C’est la première partie qui semble la plus intéressante ; débutée crânement par un « Quanto è bella, quant’è cara » qui lui permet d’ajuster la voix, il enchaîne sur ce qui restera pour nous ses plus belles interventions : l’opéra français (Zémire et Azor, Le Roi d’Ys, La Juive, Le Cid). Fougue, ardeur, générosité, les qualités alagniennes que l’on se surprend à retrouver intactes, comme insensibles à la patine des années. Mieux même, le bronze n’est-il pas plus dense, conférant à la voix cette touche dramatique qui sied tant aux morceaux choisis ? Après l’opéra français, il clôture la première partie avec Rigoletto (on aurait aimé réentendre Alagna dans « La donna è mobile » plutôt que dans « Questa o quella ») et un inattendu et néanmoins très réussi « E lucevan le stelle » avec piano et violoncelle à l’unisson.

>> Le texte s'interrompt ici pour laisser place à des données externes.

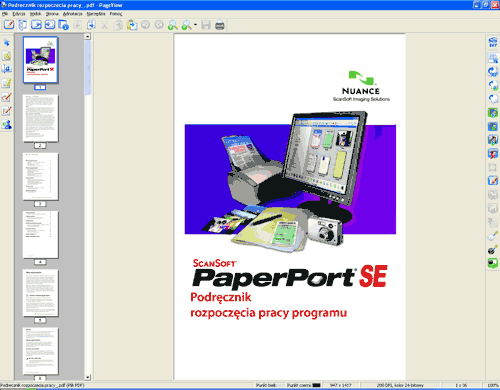Click the green image icon at bottom of right toolbar
Screen dimensions: 500x390
tap(493, 263)
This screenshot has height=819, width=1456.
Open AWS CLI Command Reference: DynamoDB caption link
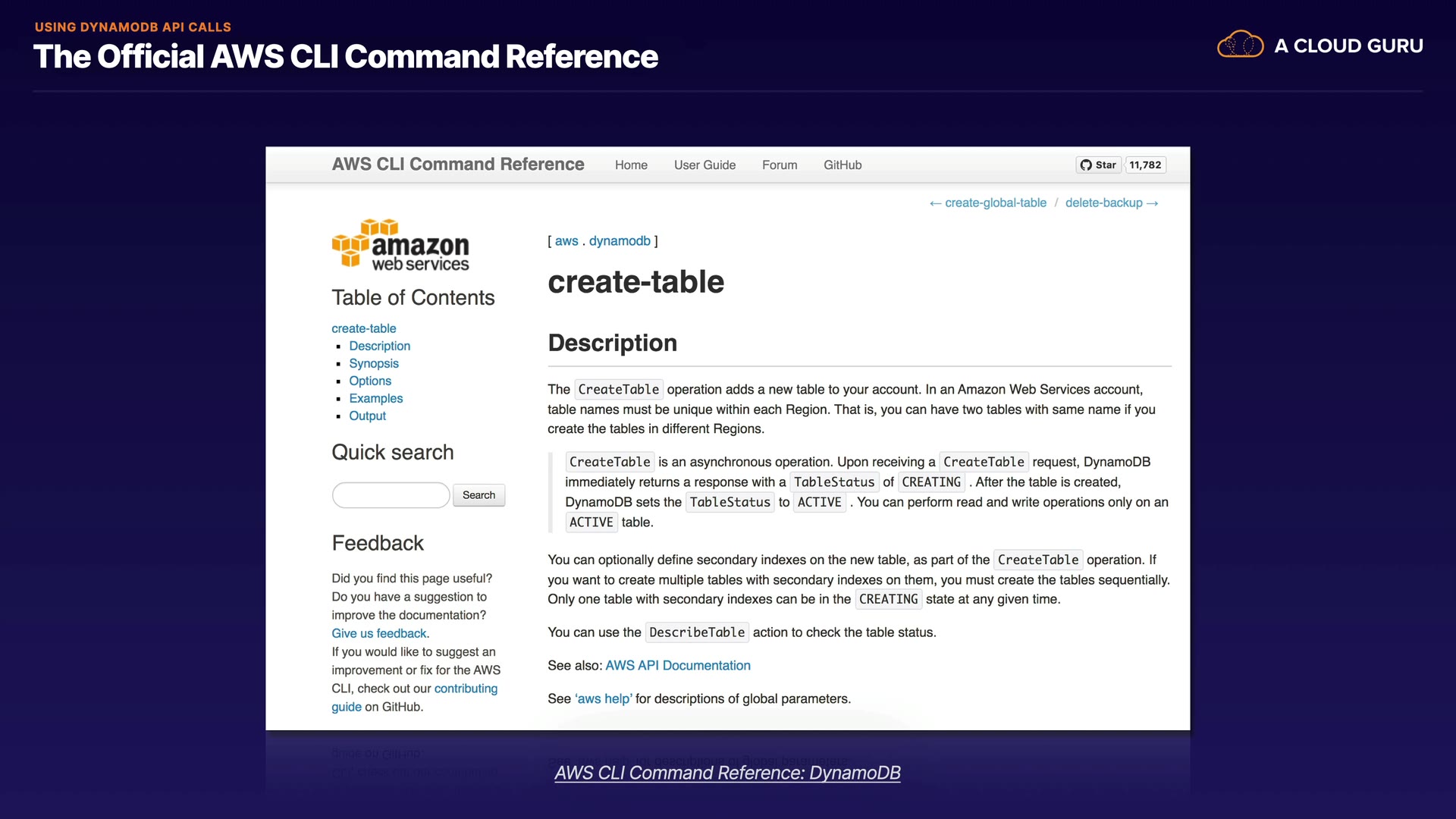click(x=727, y=773)
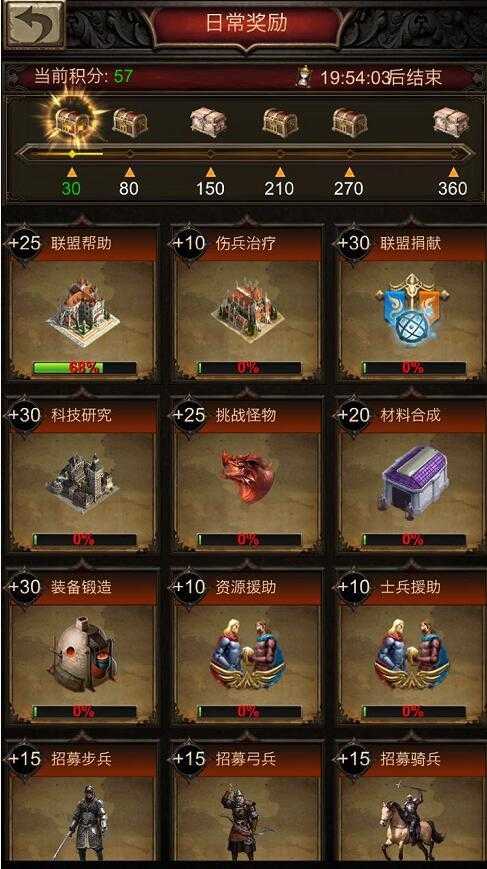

La seconde partie est plus débridée, les chansons succèdent aux mélodies italiennes et sollicitent les instruments, pas forcément à l’aise dans ce répertoire mené tambour battant. On ne sait pas quand le programme officiel s’achève et où commencent les « Encore ». Peu importe, il se fait tard et Roberto nous dit qu’il doit parcourir encore plus de 500 kilomètres ce soir. On lui souhaite bonne route.